• _Istruzioni_
[1] In base all'articolo sulla guida alpina, spiega perché la guida ha fatto prevalere le ragioni del cuore su quelle dei codici.
[2] Ricopia dall'articolo sulla guida alpina il tratto compreso tra "La vicenda della" e "invisa ai benpensanti.".
[3] Scrivi il seguito dell'articolo sulla guida alpina, riprendendo dopo la sua ultima frase.

• _Brano proposto_
•••••

Quando la legge
condanna la carità

Dura lex, sed lex, è un detto di Socrate, che invitava a rispettare la legge anche nei casi in cui è più fredda e rigorosa. Calza a pennello riguardo a una vicenda accaduta il 10 marzo scorso al confine fra Italia e Francia: una guida alpina francese rischia cinque anni di carcere per avere soccorso una donna nigeriana all’ottavo mese di gravidanza mentre stava cercando di attraversare la frontiera insieme al marito e ai figli di due e quattro anni, in mezzo alla neve, a 1.900 metri di altitudine nei pressi del passo del Monginevro.

La guida ha caricato la famiglia in auto per portarla all’ospedale di Briancon ma è stata individuata dalla Gendarmerie: dovrà rispondere di violazione delle leggi sull’immigrazione. Sul confine italo-francese ci sono precedenti analoghi. Nel gennaio 2017 un contadino francese, Cédric Herrou, è finito davanti al Tribunale di Nizza con il medesimo capo d’imputazione. Nello stesso periodo era stato invece assolto Pierre-Alain Mannoni, un insegnante mandato alla sbarra per aver dato un passaggio a tre eritrei che camminavano pericolosamente sull’autostrada appena dopo il confine con Ventimiglia. Un confine lungo il quale a non rispettare la legge è però anche lo Stato francese: è di gennaio la sua condanna da parte di una Corte transalpina per aver respinto un ragazzino eritreo di 12 anni, individuato da solo alla stazione di Menton. Questa volta ad essere violato è stato il diritto internazionale (nella fattispecie la Convenzione sui diritti dell’infanzia).

La vicenda della madre incinta è quindi solo la più recente di un lungo elenco di fatti che si consumano lungo un confine caldo, da quando oltre due anni fa il governo di Parigi ha ripristinato i controlli alla frontiera con l’Italia. Vicenda che si presta ad alcune considerazioni. Innanzitutto la guida alpina ha fatto prevalere la carità (o la solidarietà umana che dir si voglia) sulla legge. Sapeva a cosa andava incontro nel caso fosse stato individuato dai poliziotti, ma ha deciso di affermare le ragioni del cuore (quella famiglia rischiava di morire congelata non essendo attrezzata a resistere a lungo a quasi duemila metri di quota) a quelle dei codici. Non è raro che carità e legge si trovino in dissidio, soprattutto nei luoghi abitati dall’umanità reietta invisa ai benpensanti.

•••••

• _Dati di partenza_
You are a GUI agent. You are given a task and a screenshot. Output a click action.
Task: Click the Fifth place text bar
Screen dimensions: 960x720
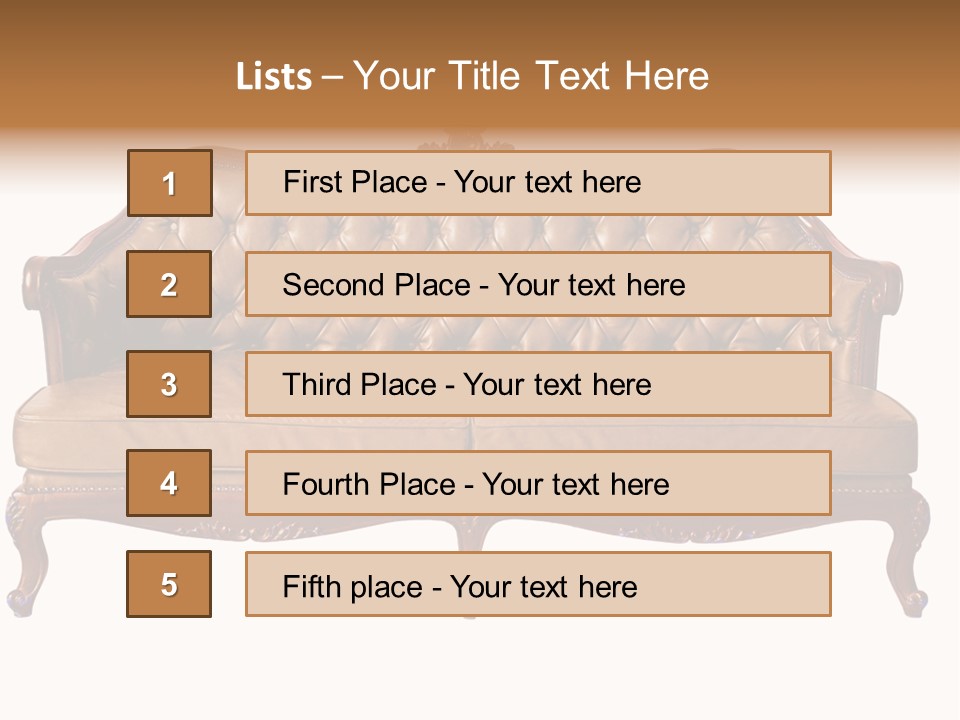538,584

•••••

• _Soluzioni_
[1] Perché la famiglia che ha soccorso rischiava di morire congelata. Non era attrezzata per resistere a lungo a quasi duemila metri di quota.

[2]
La vicenda della madre incinta è quindi solo la più recente di un lungo elenco di fatti che si consumano lungo un confine caldo, da quando oltre due anni fa il governo di Parigi ha ripristinato i controlli alla frontiera con l’Italia. Vicenda che si presta ad alcune considerazioni. Innanzitutto la guida alpina ha fatto prevalere la carità (o la solidarietà umana che dir si voglia) sulla legge. Sapeva a cosa andava incontro nel caso fosse stato individuato dai poliziotti, ma ha deciso di affermare le ragioni del cuore (quella famiglia rischiava di morire congelata non essendo attrezzata a resistere a lungo a quasi duemila metri di quota) a quelle dei codici. Non è raro che carità e legge si trovino in dissidio, soprattutto nei luoghi abitati dall’umanità reietta invisa ai benpensanti.

[3]
Una seconda considerazione riguarda l’entità della pena per il reato contestato alla guida alpina: cinque anni. Comunque la si pensi, c’è una sproporzione enorme tra l’entità e il gesto compiuto da quell’uomo, che si è prestato a salvare vite in pericolo e non ad arrecare danno all’incolumità di persone. Le leggi non scritte della montagna come del mare del resto prevedono l’obbligo di salvataggio di chi è in pericolo, come sanno bene anche i pescatori di Lampedusa o della Grecia.

Una terza considerazione riguarda le motivazioni della famiglia nigeriana a raggiungere la Francia e una possibile pace: devono essere davvero grandi se, dopo aver viaggiato su un barcone dalla Libia all’Italia, hanno cercato di valicare le Alpi a piedi e nel gelo. E ancora a proposito di motivazioni: nella notte tra il 9 e il 10 marzo scorso al largo del Mediterraneo è stato individuato un piccolo gommone con a bordo tre fratelli, l’ultimo, di 14 anni, malato di leucemia. Hanno sfidato la morte in mare per raggiungere l’Europa e un possibile luogo di cura del tumore al sangue. Non ci sono infatti canali umanitari aperti e rapidi verso il Vecchio continente per rispondere a urgenze come questa. Né la Libia dispone di ospedali con reparti di ematologia. È un Paese nel caos, in preda a bande armate, trafficanti d’uomini e militanti dell’Isis. Tutto ciò è l’esito della guerra del 2011, priva di un piano per il dopo Gheddafi. A guidare il conflitto c’era proprio la Francia.